He donned a pair of woolen trousers that had been chopped off at the knee, thick woolen stockings, and the river shoes. Then he tightened his broad leather belt about his heavy shirt, cocked his little hat over his ear, and walked over in the corner to select a peavey from the lot the blacksmith had just put in shape. A peavey is like a cant-hook except that it is pointed at the end. Thus it can be used either as a hook or a pike. At the same moment Shearer, similarly attired and equipped, appeared in the doorway. The opening of the portal admitted a roar of sound. The river was rising.
“Come on, boys, she's on!” said he sharply.
Outside, the cook and cookee were stowing articles in the already loaded wanigan. The scow contained tents, blankets, provisions, and a portable stove. It followed the drive, and made a camp wherever expediency demanded.
“Lively, boys, lively!” shouted Thorpe. “She'll be down on us before we know it!”
Above the soft creaking of dead branches in the wind sounded a steady roar, like the bellowing of a wild beast lashing itself to fury. The freshet was abroad, forceful with the strength of a whole winter's accumulated energy.

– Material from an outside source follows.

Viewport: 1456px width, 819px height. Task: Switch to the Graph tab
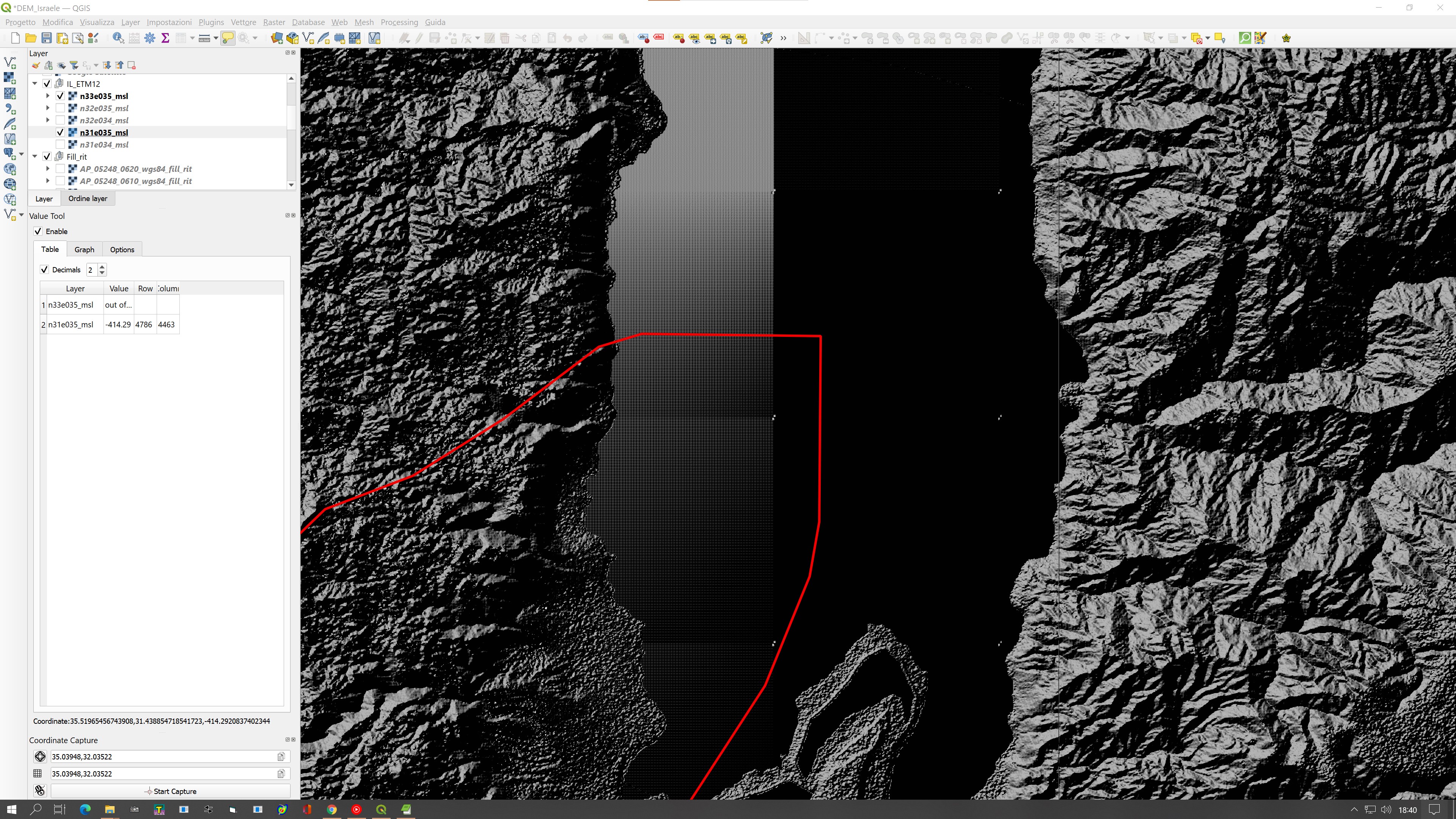84,249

The men heard it and their eyes brightened with the lust of battle. They cheered.
Chapter XLVI
At the banks of the river, Thorpe rapidly issued his directions. The affair had been all prearranged. During the week previous he and his foremen had reviewed the situation, examining the state of the ice, the heads of water in the three dams. Immediately above the first rollways was Dam Three with its two wide sluices through which a veritable flood could be loosened at will; then four miles farther lay the rollways of Sadler & Smith, the up-river firm; and above them tumbled over a forty-five foot ledge the beautiful Siscoe Falls; these first rollways of Thorpe's—spread in the broad marsh flat below the dam—contained about eight millions; the rest of the season's cut was scattered for thirty miles along the bed of the river.
Already the ice cementing the logs together had begun to weaken. The ice had wrenched and tugged savagely at the locked timbers until they had, with a mighty effort, snapped asunder the bonds of their hibernation. Now a narrow lane of black rushing water pierced the rollways, to boil and eddy in the consequent jam three miles below.